Personal information
- Born: November 19, 1976 (age 48) Fort Knox, Kentucky, U.S.
- Height: 5 ft 10 in (1.78 m)
- Weight: 207 lb (94 kg)

Career information
- High school: Leesville (LA)
- College: LSU McNeese State
- NFL draft: 1999: 5th round, 134th overall pick

Career history
- Miami Dolphins (1999);

Career NFL statistics
- Rushing attempts: 131
- Rushing yards: 414
- Rushing touchdowns: 2
- Receptions: 6
- Receiving yards: 32
- Stats at Pro Football Reference

= Cecil Collins (American football) =

American football player (born 1976)

Cecil J. P. Collins (born November 19, 1976) is an American former professional football player who was a running back for the Miami Dolphins of the National Football League (NFL). He played college football for the LSU Tigers and McNeese State Cowboys.

==Early life==
Collins attended Leesville High School in Leesville in Vernon Parish in western Louisiana. There, he amassed 99 touchdowns and 7,833 yards over his high school football career including 3,079 yards during his senior season. Leesville was the 4A state runner-up that year and Cecil was selected as Louisiana's very first "Mr. Football".

Collin's struggles began during his senior season at Leesville when the NCAA Clearinghouse declared that he would be required to retake his ACT Test. Cecil had taken the test during his Junior year and had not scored well enough to qualify for Division I schools. At the beginning of his Senior season he retook the exam and improved five points giving him an acceptable score. After reviewing his case however, the NCAA Clearinghouse notified his family that this improvement was unusual and that it would be necessary for him to retest. On his third attempt, Collins failed to make the required score by one point and was forced to sit out his first year at LSU.

==College career==
After sitting out his freshman year he began his football career at Louisiana State University in less than grand fashion, sitting out the first game of the season serving a suspension for breaking team rules. After this ignoble beginning, however, Collins compiled 596 yards in his first four games before breaking his leg in the game against Vanderbilt.

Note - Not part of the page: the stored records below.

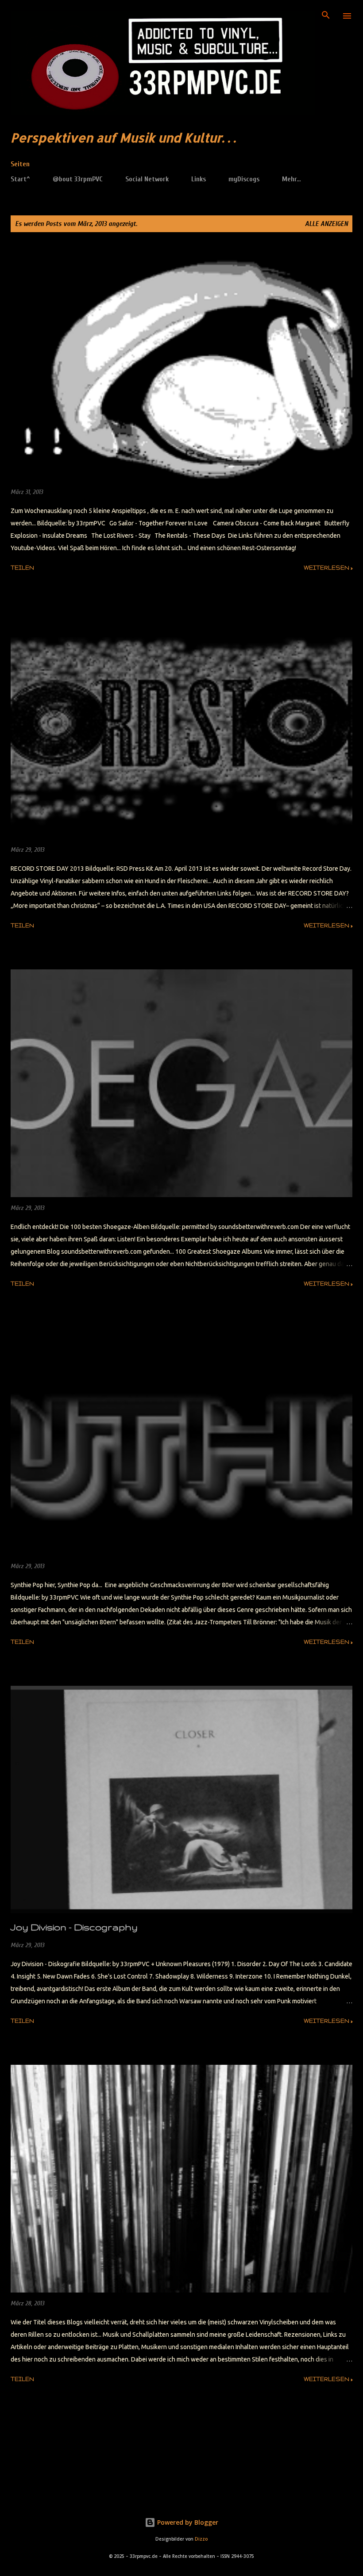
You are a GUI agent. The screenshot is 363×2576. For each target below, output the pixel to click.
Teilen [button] (22, 567)
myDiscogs (243, 179)
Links (198, 179)
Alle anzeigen (326, 224)
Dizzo (201, 2539)
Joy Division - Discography (74, 1927)
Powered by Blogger (186, 2522)
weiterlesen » (328, 567)
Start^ (20, 179)
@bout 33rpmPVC (78, 179)
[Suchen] (326, 16)
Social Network (147, 179)
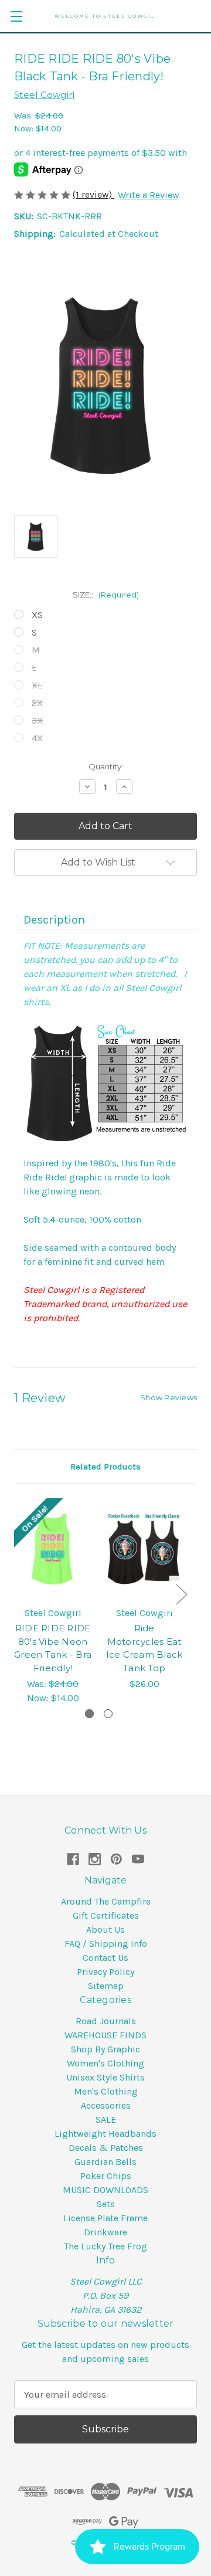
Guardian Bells (105, 2161)
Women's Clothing (105, 2063)
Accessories (106, 2105)
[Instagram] (95, 1859)
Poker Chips (105, 2175)
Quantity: (106, 766)
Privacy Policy (105, 1971)
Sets (106, 2204)
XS (37, 614)
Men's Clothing (106, 2091)
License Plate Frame (105, 2218)
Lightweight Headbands (105, 2133)
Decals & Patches (106, 2147)
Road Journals (106, 2021)
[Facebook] (73, 1859)
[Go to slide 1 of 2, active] (89, 1713)
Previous (16, 1594)
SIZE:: (106, 594)
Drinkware (105, 2232)
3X (37, 720)
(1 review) (93, 194)
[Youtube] (138, 1859)
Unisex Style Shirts (105, 2077)
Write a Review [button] (148, 195)
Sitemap (106, 1985)
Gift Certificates (106, 1915)
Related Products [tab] (105, 1466)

He was kicked off of the LSU squad before the start of his second season after having been twice arrested for illegally entering dwellings. He claimed he was sleepwalking and had no recollection of entering the girls' rooms. He received probation as his sentence and made a second attempt at college football at Division I-AA (FCS) McNeese State University in Lake Charles, Louisiana but violated his probation when he failed a drug screen and was kicked off of the McNeese squad as well.

==Professional career==
Collins was selected as the first pick in the fifth round of the 1999 NFL draft by the Dolphins out of McNeese State University by then coach-general manager Jimmy Johnson. Signing a three-year contract, His nickname with the Dolphins was 'Cecil the Diesel'. He appeared in eight games in the 1999 season, accumulating 414 yards and two touchdowns. Collins was suspended indefinitely after his burglary arrest, then released shortly afterward.

===Career statistics===

| Year | Team | Games |  | Rushing |  |  |  |  | Receiving |  |  |  |  | Fumbles |  |
| GP | GS | Att | Yds | Avg | Lng | TD | Rec | Yds | Avg | Lng | TD | Fum | Lost |
| 1999 | MIA | 8 | 6 | 131 | 414 | 3.2 | 25 | 2 | 6 | 32 | 5.3 | 12 | 0 | 2 | 1 |
| Total |  | 8 | 6 | 131 | 414 | 3.2 | 25 | 2 | 6 | 32 | 5.3 | 12 | 0 | 2 | 1 |

==Burglary case==
On December 16, 1999, Collins committed burglary in Palm Trace Landings, an apartment complex in Davie, Florida. He admitted that he broke into the home of a married woman that he knew from the gym, but said he only wanted to watch her sleep. After conviction on the charge, he was sentenced to 15 years in prison on March 27, 2001, and released on May 1, 2013.

==Personal life==
Collins has three children. During his prison sentence, Collins said he found God and married a woman he met while she was visiting another inmate.